Tibet – Nepal
Creation of the collection
The art of the Himalayas are represented by two high-quality collections that have the additional appeal of having been built up locally.
- The first is that of the Belgian, Léon Verbert, who worked in China and undertook numerous journeys. He amassed 600 or so Tibetan, Mongolian and Chinese items, 385 of which were acquired by the Belgian State in 1956. They include gilded bronze and wooden figures, Buddhist ritual objects and especially roll paintings (known as ‘thang-ka’), and date from the seventeenth to the nineteenth century. By and large, they originate from the provinces of Amdo and Kham in Eastern Tibet.
- The second is that put together by Colonel Mc Donald, who worked in India and in the 1930s donated his collection of Nepalese bronze sculptures and ritual objects to the RMAH.
Tibetan roll paintings
- In 1956, the RMAH acquired 200 Tibetan ‘thang-ka’ or roll paintings as a legacy from Léon Verbert, an avid traveller with a particular fascination for art and culture, who worked in China from 1907 to 1935.

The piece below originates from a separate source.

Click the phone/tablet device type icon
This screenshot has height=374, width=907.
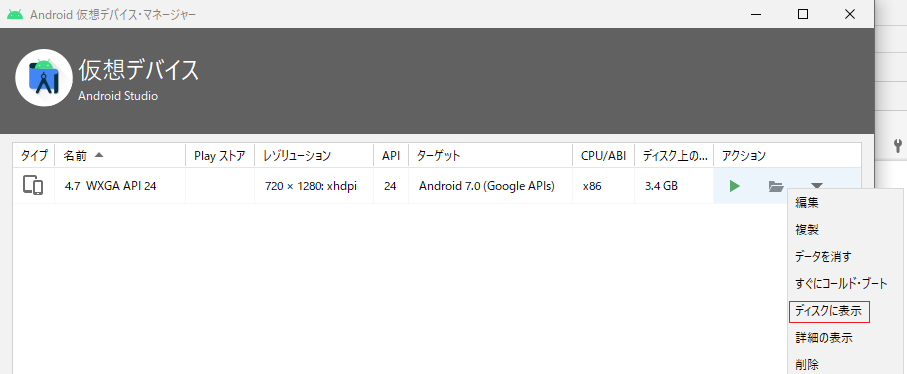click(x=33, y=186)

- Two rare items are the ‘thang-ka’ with gold hand- and footprints, on which are depicted the first Dalai Lama and the first king of Tibet, as well as representations of the Potala and other important monasteries of the Gelugpa Order.
- There is also a complete series of twelve from the eighteenth century, which show the most important deeds and events from the life of Buddha.